The exercise ▸
Please rewrite the data below as a JSON list of strings, with one string per line and blank lines dropped.

Recorded information ▸

:::

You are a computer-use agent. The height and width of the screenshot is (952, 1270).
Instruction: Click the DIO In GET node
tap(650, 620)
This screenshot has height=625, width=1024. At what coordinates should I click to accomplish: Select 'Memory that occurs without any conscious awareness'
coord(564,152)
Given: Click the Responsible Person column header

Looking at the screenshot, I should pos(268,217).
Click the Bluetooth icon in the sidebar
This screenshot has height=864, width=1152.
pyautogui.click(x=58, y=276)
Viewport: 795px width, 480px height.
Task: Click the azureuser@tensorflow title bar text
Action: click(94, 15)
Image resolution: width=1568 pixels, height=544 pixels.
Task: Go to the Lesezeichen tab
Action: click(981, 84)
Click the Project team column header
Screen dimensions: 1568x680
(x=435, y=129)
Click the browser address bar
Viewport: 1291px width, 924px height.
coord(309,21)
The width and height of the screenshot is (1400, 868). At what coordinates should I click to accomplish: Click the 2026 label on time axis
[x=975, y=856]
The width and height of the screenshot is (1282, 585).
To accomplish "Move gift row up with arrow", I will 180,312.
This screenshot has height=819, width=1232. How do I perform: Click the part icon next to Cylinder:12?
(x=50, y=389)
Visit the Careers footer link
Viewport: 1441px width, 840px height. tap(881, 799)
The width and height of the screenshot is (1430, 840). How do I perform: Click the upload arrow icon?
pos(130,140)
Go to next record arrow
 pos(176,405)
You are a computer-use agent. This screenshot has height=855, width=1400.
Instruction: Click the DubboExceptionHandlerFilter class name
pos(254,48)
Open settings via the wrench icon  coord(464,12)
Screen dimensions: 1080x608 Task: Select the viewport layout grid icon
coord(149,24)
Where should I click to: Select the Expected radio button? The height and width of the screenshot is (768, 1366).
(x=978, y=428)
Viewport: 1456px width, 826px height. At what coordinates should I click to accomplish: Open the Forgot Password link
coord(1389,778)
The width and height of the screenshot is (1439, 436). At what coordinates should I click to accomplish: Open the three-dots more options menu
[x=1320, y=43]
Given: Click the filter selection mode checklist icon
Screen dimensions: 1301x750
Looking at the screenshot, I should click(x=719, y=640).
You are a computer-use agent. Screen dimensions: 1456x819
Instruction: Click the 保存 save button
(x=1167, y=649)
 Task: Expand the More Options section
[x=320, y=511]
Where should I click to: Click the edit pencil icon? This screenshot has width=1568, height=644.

:::

Result for this task ▸
[
  "You are a computer-use agent. The height and width of the screenshot is (952, 1270).",
  "Instruction: Click the DIO In GET node",
  "tap(650, 620)",
  "This screenshot has height=625, width=1024. At what coordinates should I click to accomplish: Select 'Memory that occurs without any conscious awareness'",
  "coord(564,152)",
  "Given: Click the Responsible Person column header",
  "Looking at the screenshot, I should pos(268,217).",
  "Click the Bluetooth icon in the sidebar",
  "This screenshot has height=864, width=1152.",
  "pyautogui.click(x=58, y=276)",
  "Viewport: 795px width, 480px height.",
  "Task: Click the azureuser@tensorflow title bar text",
  "Action: click(94, 15)",
  "Image resolution: width=1568 pixels, height=544 pixels.",
  "Task: Go to the Lesezeichen tab",
  "Action: click(981, 84)",
  "Click the Project team column header",
  "Screen dimensions: 1568x680",
  "(x=435, y=129)",
  "Click the browser address bar",
  "Viewport: 1291px width, 924px height.",
  "coord(309,21)",
  "The width and height of the screenshot is (1400, 868). At what coordinates should I click to accomplish: Click the 2026 label on time axis",
  "[x=975, y=856]",
  "The width and height of the screenshot is (1282, 585).",
  "To accomplish \"Move gift row up with arrow\", I will 180,312.",
  "This screenshot has height=819, width=1232. How do I perform: Click the part icon next to Cylinder:12?",
  "(x=50, y=389)",
  "Visit the Careers footer link",
  "Viewport: 1441px width, 840px height. tap(881, 799)",
  "The width and height of the screenshot is (1430, 840). How do I perform: Click the upload arrow icon?",
  "pos(130,140)",
  "Go to next record arrow",
  " pos(176,405)",
  "You are a computer-use agent. This screenshot has height=855, width=1400.",
  "Instruction: Click the DubboExceptionHandlerFilter class name",
  "pos(254,48)",
  "Open settings via the wrench icon  coord(464,12)",
  "Screen dimensions: 1080x608 Task: Select the viewport layout grid icon",
  "coord(149,24)",
  "Where should I click to: Select the Expected radio button? The height and width of the screenshot is (768, 1366).",
  "(x=978, y=428)",
  "Viewport: 1456px width, 826px height. At what coordinates should I click to accomplish: Open the Forgot Password link",
  "coord(1389,778)",
  "The width and height of the screenshot is (1439, 436). At what coordinates should I click to accomplish: Open the three-dots more options menu",
  "[x=1320, y=43]",
  "Given: Click the filter selection mode checklist icon",
  "Screen dimensions: 1301x750",
  "Looking at the screenshot, I should click(x=719, y=640).",
  "You are a computer-use agent. Screen dimensions: 1456x819",
  "Instruction: Click the 保存 save button",
  "(x=1167, y=649)",
  " Task: Expand the More Options section",
  "[x=320, y=511]",
  "Where should I click to: Click the edit pencil icon? This screenshot has width=1568, height=644."
]